On Sun, Feb 5, 2012 at 10:21 PM, Karol M. Langner
<karol.langner at gmail.com> wrote:
> 1) Having a personal bibtex file I want to publish (the file itself
> contains a PDDL license), how do I annotate the derived bibsoup data
> with the corespoding license? Do I need to at all?
You can put license information into your bibjson, but there is not a
corresponding field in bibtex that I know of, so it could not go in
there. You would therefore have to write the bibjson manually and push
from there. We will be adding edit soon though, so you could add
license info then.
> 2) There was mention of adding an appropriate field to EACH bibtex
> entry with the relevant license information. Is this in fact desirable,
> or overkill, and why?
You could put it on the record or on the collection if you want to.
> 3) I have some scripts I use to manage my biblio data, which I keep
> track of on github along with the files.

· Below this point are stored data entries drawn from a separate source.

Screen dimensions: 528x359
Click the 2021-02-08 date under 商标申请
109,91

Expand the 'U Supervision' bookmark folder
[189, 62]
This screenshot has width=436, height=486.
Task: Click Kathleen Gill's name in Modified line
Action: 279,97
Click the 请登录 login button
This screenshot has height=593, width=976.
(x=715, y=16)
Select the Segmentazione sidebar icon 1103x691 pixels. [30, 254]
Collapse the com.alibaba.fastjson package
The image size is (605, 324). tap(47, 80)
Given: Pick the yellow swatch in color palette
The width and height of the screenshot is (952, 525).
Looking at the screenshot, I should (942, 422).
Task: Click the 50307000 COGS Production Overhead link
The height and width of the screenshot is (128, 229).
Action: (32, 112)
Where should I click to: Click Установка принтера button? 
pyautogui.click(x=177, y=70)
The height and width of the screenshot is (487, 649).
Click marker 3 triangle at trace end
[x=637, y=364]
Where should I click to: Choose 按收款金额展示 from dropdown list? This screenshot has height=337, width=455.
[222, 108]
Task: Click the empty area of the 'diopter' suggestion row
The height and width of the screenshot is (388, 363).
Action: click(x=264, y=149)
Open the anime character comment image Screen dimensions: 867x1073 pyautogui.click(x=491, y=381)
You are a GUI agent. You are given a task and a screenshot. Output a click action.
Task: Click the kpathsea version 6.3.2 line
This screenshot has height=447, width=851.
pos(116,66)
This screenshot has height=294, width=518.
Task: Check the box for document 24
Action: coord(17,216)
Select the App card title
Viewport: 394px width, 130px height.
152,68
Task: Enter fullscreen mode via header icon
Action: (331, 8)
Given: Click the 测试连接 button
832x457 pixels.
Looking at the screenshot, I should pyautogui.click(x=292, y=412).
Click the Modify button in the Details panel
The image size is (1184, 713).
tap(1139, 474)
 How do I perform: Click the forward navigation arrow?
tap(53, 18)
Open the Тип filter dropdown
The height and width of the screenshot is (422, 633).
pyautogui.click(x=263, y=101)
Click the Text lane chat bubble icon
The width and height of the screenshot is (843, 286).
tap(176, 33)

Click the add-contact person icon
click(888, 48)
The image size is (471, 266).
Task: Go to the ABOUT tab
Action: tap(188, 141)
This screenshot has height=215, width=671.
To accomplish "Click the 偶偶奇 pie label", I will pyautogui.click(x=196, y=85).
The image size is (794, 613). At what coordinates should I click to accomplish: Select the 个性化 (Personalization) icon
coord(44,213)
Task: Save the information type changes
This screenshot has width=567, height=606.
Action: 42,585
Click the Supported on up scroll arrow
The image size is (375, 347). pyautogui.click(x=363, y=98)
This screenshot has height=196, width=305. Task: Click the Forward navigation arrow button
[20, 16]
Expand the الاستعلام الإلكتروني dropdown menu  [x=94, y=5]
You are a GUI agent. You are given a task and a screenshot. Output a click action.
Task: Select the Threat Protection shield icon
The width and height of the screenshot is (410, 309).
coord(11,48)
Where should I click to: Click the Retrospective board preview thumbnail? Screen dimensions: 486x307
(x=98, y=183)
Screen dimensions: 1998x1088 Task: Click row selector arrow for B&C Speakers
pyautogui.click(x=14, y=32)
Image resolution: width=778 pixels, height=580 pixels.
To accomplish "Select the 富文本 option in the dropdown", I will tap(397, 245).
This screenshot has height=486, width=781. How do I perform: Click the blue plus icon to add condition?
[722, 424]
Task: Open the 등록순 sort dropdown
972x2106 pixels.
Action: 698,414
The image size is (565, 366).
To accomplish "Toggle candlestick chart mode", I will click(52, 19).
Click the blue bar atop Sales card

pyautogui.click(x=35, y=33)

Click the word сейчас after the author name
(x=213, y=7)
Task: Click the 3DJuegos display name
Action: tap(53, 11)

What license is appropriate
> for these files? A data-centered license, or a code-centered license?
Not sure about that, if you have two different types of thing. One for each?
> 4) I'd like to operate a bibserver/bibsoup instance on my own machine
> and push any updates I make locally to this server, triggered by
> a git commit or similar action. Is this easily achievable at present?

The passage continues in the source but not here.